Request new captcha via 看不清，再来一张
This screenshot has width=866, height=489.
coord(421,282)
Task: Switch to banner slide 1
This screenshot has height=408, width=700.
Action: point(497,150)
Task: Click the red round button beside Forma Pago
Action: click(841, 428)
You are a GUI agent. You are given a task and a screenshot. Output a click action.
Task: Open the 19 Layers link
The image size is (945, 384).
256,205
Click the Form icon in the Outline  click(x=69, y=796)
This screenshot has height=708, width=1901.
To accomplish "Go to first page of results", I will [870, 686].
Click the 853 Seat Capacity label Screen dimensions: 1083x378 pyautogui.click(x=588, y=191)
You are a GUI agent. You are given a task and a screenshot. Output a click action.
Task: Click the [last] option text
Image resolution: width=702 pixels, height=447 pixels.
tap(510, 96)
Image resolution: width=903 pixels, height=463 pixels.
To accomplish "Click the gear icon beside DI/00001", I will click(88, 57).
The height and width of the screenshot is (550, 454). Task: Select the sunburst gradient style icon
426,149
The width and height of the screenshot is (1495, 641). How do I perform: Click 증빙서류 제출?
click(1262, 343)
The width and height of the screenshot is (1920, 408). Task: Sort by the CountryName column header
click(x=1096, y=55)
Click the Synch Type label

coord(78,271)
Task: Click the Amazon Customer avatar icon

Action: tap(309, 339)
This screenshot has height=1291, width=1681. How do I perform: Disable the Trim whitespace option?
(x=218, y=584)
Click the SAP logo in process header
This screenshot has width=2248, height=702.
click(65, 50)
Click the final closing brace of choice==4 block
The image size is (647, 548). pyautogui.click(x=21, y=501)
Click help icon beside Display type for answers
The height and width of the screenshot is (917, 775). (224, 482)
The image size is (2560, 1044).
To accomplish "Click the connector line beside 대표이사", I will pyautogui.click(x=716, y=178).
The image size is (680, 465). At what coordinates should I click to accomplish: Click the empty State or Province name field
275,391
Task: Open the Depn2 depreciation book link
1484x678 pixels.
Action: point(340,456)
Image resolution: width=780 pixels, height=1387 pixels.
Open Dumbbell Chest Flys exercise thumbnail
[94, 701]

◆ What needs to be done:
Please restate only the opening stretch of the records above: every line from the first through the one containing "This screenshot has height=708, width=1901.", exactly as written.

◆ Response box:
Request new captcha via 看不清，再来一张
This screenshot has width=866, height=489.
coord(421,282)
Task: Switch to banner slide 1
This screenshot has height=408, width=700.
Action: point(497,150)
Task: Click the red round button beside Forma Pago
Action: click(841, 428)
You are a GUI agent. You are given a task and a screenshot. Output a click action.
Task: Open the 19 Layers link
The image size is (945, 384).
256,205
Click the Form icon in the Outline  click(x=69, y=796)
This screenshot has height=708, width=1901.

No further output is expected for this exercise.